Le ministre de l’économie Bruno Le Maire a exprimé ce jeudi matin sur France 2 son souhait de taxer les GAFA (Google, Amazon, Facebook, Apple) à l’échelle nationale dès 2019, et ce même si aucun accord n’est trouvé à l’échelle européenne. Au cœur du débat ?  Leur absence physique sur le territoire et leur très faible taux d’imposition. Éclairage.

  • Les GAFA sont-ils imposés aujourd’hui en France ?

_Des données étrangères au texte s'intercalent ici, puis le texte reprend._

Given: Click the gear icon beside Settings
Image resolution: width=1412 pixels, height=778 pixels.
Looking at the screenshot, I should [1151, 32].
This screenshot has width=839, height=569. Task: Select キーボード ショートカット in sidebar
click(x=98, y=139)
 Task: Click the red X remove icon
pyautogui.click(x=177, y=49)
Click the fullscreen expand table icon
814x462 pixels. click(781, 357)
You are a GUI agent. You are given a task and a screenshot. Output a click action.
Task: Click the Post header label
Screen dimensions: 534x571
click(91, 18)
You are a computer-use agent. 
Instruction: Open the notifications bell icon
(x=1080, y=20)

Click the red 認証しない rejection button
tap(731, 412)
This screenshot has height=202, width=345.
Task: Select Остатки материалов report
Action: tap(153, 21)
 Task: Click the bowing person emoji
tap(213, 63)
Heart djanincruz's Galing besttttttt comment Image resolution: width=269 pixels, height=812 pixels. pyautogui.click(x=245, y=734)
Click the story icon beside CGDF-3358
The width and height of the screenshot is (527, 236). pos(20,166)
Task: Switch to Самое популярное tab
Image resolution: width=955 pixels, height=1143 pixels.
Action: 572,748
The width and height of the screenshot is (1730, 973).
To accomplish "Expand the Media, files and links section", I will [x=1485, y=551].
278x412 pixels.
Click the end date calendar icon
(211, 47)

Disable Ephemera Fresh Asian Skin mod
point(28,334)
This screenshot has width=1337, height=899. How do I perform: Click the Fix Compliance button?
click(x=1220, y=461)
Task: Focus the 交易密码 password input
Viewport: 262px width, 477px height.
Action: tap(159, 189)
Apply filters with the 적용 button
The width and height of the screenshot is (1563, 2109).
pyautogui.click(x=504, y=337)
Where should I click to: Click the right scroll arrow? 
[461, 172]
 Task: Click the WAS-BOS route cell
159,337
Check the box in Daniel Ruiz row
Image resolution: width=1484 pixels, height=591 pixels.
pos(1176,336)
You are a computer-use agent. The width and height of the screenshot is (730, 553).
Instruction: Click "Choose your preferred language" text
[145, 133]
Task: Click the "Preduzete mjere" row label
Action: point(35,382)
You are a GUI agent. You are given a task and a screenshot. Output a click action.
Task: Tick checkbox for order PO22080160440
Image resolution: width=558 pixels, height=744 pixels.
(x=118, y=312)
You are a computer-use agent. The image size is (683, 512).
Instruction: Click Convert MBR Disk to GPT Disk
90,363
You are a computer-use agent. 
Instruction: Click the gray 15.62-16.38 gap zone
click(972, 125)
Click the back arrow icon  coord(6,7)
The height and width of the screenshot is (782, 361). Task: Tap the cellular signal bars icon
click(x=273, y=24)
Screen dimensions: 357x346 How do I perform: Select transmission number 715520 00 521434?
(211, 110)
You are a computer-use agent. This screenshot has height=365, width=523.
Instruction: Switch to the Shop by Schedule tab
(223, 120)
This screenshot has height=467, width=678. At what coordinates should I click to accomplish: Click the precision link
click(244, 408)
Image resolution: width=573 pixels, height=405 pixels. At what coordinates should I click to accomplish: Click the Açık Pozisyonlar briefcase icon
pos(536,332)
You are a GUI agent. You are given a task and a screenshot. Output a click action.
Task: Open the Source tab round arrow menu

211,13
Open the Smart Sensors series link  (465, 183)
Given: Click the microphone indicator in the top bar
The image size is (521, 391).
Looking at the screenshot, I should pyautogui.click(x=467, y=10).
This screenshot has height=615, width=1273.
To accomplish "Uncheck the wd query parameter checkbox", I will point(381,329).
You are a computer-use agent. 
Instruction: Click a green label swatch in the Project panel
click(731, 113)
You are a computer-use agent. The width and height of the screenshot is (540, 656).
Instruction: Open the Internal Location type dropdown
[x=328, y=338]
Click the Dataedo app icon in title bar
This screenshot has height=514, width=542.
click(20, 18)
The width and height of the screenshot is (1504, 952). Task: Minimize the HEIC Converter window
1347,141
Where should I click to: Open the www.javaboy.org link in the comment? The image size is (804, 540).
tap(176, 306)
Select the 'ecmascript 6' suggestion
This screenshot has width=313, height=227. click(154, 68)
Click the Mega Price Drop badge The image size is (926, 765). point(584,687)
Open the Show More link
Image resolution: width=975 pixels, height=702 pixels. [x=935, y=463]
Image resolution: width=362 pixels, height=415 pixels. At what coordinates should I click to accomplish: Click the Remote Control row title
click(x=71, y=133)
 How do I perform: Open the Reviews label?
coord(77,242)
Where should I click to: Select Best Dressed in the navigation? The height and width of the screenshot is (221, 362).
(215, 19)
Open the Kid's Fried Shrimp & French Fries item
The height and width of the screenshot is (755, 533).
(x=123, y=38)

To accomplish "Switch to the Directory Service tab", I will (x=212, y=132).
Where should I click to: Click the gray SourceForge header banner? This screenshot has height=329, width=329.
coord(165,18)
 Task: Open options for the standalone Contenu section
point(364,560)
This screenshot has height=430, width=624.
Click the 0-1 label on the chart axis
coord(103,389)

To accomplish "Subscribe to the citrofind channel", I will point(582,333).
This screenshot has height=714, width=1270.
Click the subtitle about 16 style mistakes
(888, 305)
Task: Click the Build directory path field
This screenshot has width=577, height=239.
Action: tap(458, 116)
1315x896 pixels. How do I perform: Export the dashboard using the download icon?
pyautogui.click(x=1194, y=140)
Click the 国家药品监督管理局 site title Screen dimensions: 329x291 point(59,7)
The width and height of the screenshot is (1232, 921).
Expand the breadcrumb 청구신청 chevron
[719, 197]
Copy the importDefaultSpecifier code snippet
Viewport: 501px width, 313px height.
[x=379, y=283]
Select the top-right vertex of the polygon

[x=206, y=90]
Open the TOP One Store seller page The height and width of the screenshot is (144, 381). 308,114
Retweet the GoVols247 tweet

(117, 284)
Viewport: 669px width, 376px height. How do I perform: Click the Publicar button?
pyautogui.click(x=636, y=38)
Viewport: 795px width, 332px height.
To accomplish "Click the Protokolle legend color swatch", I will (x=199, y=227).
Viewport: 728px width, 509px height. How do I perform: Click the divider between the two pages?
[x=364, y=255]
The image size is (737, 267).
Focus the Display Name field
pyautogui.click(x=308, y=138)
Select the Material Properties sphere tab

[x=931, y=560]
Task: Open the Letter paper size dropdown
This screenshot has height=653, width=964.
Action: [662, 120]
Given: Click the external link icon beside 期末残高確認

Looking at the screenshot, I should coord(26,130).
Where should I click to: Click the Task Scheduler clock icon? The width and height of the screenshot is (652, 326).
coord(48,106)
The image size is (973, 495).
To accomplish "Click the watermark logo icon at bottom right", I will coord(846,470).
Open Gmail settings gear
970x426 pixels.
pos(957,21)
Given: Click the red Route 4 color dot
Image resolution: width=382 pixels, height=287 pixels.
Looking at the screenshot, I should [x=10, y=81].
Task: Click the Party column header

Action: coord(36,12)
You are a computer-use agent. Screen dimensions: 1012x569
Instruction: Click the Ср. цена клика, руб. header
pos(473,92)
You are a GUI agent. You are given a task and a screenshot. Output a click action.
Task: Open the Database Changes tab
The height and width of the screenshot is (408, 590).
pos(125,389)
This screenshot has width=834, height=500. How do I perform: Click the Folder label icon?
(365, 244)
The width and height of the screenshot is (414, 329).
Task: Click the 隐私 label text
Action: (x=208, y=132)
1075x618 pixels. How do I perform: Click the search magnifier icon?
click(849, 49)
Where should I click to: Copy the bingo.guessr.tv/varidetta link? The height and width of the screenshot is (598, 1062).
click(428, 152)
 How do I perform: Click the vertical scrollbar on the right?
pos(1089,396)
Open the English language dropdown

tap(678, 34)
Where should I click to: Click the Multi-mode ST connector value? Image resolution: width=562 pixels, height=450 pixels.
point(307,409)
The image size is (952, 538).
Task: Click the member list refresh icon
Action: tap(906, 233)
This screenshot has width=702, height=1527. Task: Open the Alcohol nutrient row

« Les entreprises du numérique sont taxées comme n’importe quelle autre entreprise, à partir du moment où elles possèdent un siège social dans le pays, explique Pierre-Charles Pradier, économiste à l’université Paris 1. La particularité avec les GAFA, c’est qu’ils ne sont pas implantés en France. » Concrètement, cela signifie qu’ils n’ont pas de présence facturable et à l’heure actuelle, leur absence physique n’est pas remplacée par une présence virtuelle. Ce vide juridique leur permet d’éviter une grande partie de la taxation en France, et dans l’Union européenne (UE). « Si on prend le cas de Google, son taux d’imposition en France ne correspond qu’à 1% de son chiffre d’affaires, puisqu’on ne sait pas vraiment quoi taxer. Ils n’ont pas de siège social et leur activité numérique n’est pas facturée en tant que telle. »

  • Que prévoit la taxe européenne actuellement à l’étude ?

Les membres de l’UE discutent depuis mars d’une éventuelle “taxe numérique”. Cette dernière doit convenir d’une base légale de fiscalisation, estimée à 3% du chiffre d’affaires généré par l’entreprise sur le sol européen. Elle permettrait de combler le vide juridique et de taxer les activités numériques, qui ne sont pas dépendantes de la présence physique de l’entreprise. Une telle taxe pourrait générer entre 5 et 8 milliards d’euros. Toutefois, elle ne pourrait pas concerner uniquement les GAFA, en raison du principe d’égalité devant l’impôt. Le projet à l’étude ciblerait alors toutes les entreprises du numérique dont les recettes annuelles mondiales s’élèvent à 750 millions d’euros minimum et dont 50 millions d’euros sont effectués au sein l’UE. Problème ? Plusieurs États membres s’opposent à la mise en place de cette taxe numérique.

  • Quels États européens s’opposent à la taxation des GAFA ?

Ils sont plusieurs à ne pas vouloir de ce nouvel impôt. Au premier rang, il y a les pays nordiques. « Ce sont les plus réticents parce que les pays d’Europe du nord sont les plus innovants sur le numérique. Ils devraient donc nécessairement payer cette taxe et n’en ont pas spécialement envie ». Ensuite, beaucoup d’États membres craignent la mise en place de mesures de rétorsion par les États-Unis. « Ce qui arrivera assurément », estime Pierre-Charles Pradier. Les Allemands par exemple, pourtant très impliqués sur ce dossier, craignent des représailles américaines sur leur industrie automobile. Enfin, il y a les États qui tirent parti de la situation actuelle. L’Irlande accueille le siège social de Google. Malte et Luxembourg, eux, veulent rester des places fortes de l’optimisation fiscale.

  • La France peut-elle mettre en place sa propre taxe ?

Bruno Le Maire l’a affirmé ce matin: il ne lâchera pas la pression sur les géants du numérique, quitte à se dissocier des États membres de l’UE.  « Dans le cadre de la souveraineté fiscale, l’imposition unilatérale est possible. Mais au final, ça ne serait que des petites choses. Quelques centaines de millions d’euros dans le cas de la France. » Cette taxe nationale serait finalement plus symbolique qu’autre chose, d’autant plus que la France devrait alors faire face aux mesures de rétorsion américaines. « Comme ce sont des petits montants à l’échelle d’un État, et en vertu du principe de proportionnalité, la France ne perdrait pas d’argent, mais n’en gagnerait pas forcément. » C’est la raison pour laquelle un accord à l’échelle européenne revêt un intérêt majeur pour le gouvernement français, qui pourrait donc faire peser une pression économique plus importante sur son homologue américain. Le couple franco-allemand s’est d’ailleurs positionné en première ligne sur ce dossier. « Mais tant que Trump sera au pouvoir, il sera très compliqué de trouver un accord avec ces géants du numérique », conclut Pierre-Charles Pradier.